[The problem]: Would you retype every entry that follows without altering a word?

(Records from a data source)
##########

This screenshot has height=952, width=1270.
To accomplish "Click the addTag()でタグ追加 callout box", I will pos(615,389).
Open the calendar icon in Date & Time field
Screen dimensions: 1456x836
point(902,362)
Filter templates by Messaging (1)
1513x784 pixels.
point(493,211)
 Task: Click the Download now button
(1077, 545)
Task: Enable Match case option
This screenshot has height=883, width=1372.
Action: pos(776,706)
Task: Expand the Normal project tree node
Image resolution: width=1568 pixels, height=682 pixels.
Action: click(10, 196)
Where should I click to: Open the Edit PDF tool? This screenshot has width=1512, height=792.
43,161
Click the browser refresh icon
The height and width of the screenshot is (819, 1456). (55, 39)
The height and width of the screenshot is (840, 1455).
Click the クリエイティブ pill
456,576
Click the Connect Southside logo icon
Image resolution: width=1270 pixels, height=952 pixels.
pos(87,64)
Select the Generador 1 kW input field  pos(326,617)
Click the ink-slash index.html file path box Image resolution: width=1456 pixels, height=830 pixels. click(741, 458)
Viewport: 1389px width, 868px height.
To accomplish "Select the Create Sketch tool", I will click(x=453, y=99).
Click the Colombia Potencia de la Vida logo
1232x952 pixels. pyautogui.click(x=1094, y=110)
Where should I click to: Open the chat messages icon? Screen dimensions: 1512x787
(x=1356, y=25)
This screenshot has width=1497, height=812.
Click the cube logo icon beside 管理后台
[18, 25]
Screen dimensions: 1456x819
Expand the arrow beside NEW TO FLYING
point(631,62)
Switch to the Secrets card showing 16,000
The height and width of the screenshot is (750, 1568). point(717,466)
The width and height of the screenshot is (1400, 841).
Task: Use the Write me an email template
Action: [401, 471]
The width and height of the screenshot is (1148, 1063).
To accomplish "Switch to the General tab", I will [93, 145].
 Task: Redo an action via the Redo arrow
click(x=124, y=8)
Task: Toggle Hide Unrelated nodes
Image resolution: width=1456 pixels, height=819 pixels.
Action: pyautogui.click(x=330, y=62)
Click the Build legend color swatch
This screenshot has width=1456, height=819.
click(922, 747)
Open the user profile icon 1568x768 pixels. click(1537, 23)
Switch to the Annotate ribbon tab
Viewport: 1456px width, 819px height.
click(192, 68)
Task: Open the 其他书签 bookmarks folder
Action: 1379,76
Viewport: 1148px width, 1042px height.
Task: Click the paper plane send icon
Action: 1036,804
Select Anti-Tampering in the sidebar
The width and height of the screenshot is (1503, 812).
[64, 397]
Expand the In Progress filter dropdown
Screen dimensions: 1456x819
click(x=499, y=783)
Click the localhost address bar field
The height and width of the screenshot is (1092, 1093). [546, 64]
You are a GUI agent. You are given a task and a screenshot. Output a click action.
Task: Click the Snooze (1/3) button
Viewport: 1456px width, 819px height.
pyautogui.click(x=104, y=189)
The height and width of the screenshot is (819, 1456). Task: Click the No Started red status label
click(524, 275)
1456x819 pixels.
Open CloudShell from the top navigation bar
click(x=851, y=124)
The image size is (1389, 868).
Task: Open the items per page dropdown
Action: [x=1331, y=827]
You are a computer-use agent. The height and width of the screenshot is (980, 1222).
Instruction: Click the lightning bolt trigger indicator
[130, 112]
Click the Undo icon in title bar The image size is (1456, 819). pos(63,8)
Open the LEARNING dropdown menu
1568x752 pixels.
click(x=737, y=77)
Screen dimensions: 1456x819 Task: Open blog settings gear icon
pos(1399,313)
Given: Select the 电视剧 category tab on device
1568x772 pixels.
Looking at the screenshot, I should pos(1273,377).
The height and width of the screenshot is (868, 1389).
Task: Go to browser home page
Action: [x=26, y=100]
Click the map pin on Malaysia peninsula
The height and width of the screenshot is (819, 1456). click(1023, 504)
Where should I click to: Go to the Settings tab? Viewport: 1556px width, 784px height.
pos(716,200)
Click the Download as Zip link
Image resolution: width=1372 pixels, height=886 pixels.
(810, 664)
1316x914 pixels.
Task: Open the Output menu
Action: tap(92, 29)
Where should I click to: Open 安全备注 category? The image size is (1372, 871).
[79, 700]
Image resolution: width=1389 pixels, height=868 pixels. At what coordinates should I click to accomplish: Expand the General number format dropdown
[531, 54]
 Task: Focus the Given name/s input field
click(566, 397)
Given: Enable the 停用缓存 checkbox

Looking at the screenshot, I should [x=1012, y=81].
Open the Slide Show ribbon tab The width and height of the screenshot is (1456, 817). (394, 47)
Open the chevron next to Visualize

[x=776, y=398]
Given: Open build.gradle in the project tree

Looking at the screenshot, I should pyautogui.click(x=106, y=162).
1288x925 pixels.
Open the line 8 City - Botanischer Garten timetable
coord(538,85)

##########

[Task result]:
This screenshot has height=952, width=1270.
To accomplish "Click the addTag()でタグ追加 callout box", I will pos(615,389).
Open the calendar icon in Date & Time field
Screen dimensions: 1456x836
point(902,362)
Filter templates by Messaging (1)
1513x784 pixels.
point(493,211)
 Task: Click the Download now button
(1077, 545)
Task: Enable Match case option
This screenshot has height=883, width=1372.
Action: pos(776,706)
Task: Expand the Normal project tree node
Image resolution: width=1568 pixels, height=682 pixels.
Action: click(10, 196)
Where should I click to: Open the Edit PDF tool? This screenshot has width=1512, height=792.
43,161
Click the browser refresh icon
The height and width of the screenshot is (819, 1456). (55, 39)
The height and width of the screenshot is (840, 1455).
Click the クリエイティブ pill
456,576
Click the Connect Southside logo icon
Image resolution: width=1270 pixels, height=952 pixels.
pos(87,64)
Select the Generador 1 kW input field  pos(326,617)
Click the ink-slash index.html file path box Image resolution: width=1456 pixels, height=830 pixels. click(741, 458)
Viewport: 1389px width, 868px height.
To accomplish "Select the Create Sketch tool", I will click(x=453, y=99).
Click the Colombia Potencia de la Vida logo
1232x952 pixels. pyautogui.click(x=1094, y=110)
Where should I click to: Open the chat messages icon? Screen dimensions: 1512x787
(x=1356, y=25)
This screenshot has width=1497, height=812.
Click the cube logo icon beside 管理后台
[18, 25]
Screen dimensions: 1456x819
Expand the arrow beside NEW TO FLYING
point(631,62)
Switch to the Secrets card showing 16,000
The height and width of the screenshot is (750, 1568). point(717,466)
The width and height of the screenshot is (1400, 841).
Task: Use the Write me an email template
Action: [401, 471]
The width and height of the screenshot is (1148, 1063).
To accomplish "Switch to the General tab", I will [93, 145].
 Task: Redo an action via the Redo arrow
click(x=124, y=8)
Task: Toggle Hide Unrelated nodes
Image resolution: width=1456 pixels, height=819 pixels.
Action: pyautogui.click(x=330, y=62)
Click the Build legend color swatch
This screenshot has width=1456, height=819.
click(922, 747)
Open the user profile icon 1568x768 pixels. click(1537, 23)
Switch to the Annotate ribbon tab
Viewport: 1456px width, 819px height.
click(192, 68)
Task: Open the 其他书签 bookmarks folder
Action: 1379,76
Viewport: 1148px width, 1042px height.
Task: Click the paper plane send icon
Action: 1036,804
Select Anti-Tampering in the sidebar
The width and height of the screenshot is (1503, 812).
[64, 397]
Expand the In Progress filter dropdown
Screen dimensions: 1456x819
click(x=499, y=783)
Click the localhost address bar field
The height and width of the screenshot is (1092, 1093). [546, 64]
You are a GUI agent. You are given a task and a screenshot. Output a click action.
Task: Click the Snooze (1/3) button
Viewport: 1456px width, 819px height.
pyautogui.click(x=104, y=189)
The height and width of the screenshot is (819, 1456). Task: Click the No Started red status label
click(524, 275)
1456x819 pixels.
Open CloudShell from the top navigation bar
click(x=851, y=124)
The image size is (1389, 868).
Task: Open the items per page dropdown
Action: [x=1331, y=827]
You are a computer-use agent. The height and width of the screenshot is (980, 1222).
Instruction: Click the lightning bolt trigger indicator
[130, 112]
Click the Undo icon in title bar The image size is (1456, 819). pos(63,8)
Open the LEARNING dropdown menu
1568x752 pixels.
click(x=737, y=77)
Screen dimensions: 1456x819 Task: Open blog settings gear icon
pos(1399,313)
Given: Select the 电视剧 category tab on device
1568x772 pixels.
Looking at the screenshot, I should pos(1273,377).
The height and width of the screenshot is (868, 1389).
Task: Go to browser home page
Action: [x=26, y=100]
Click the map pin on Malaysia peninsula
The height and width of the screenshot is (819, 1456). click(1023, 504)
Where should I click to: Go to the Settings tab? Viewport: 1556px width, 784px height.
pos(716,200)
Click the Download as Zip link
Image resolution: width=1372 pixels, height=886 pixels.
(810, 664)
1316x914 pixels.
Task: Open the Output menu
Action: tap(92, 29)
Where should I click to: Open 安全备注 category? The image size is (1372, 871).
[79, 700]
Image resolution: width=1389 pixels, height=868 pixels. At what coordinates should I click to accomplish: Expand the General number format dropdown
[531, 54]
 Task: Focus the Given name/s input field
click(566, 397)
Given: Enable the 停用缓存 checkbox

Looking at the screenshot, I should [x=1012, y=81].
Open the Slide Show ribbon tab The width and height of the screenshot is (1456, 817). (394, 47)
Open the chevron next to Visualize

[x=776, y=398]
Given: Open build.gradle in the project tree

Looking at the screenshot, I should pyautogui.click(x=106, y=162).
1288x925 pixels.
Open the line 8 City - Botanischer Garten timetable
coord(538,85)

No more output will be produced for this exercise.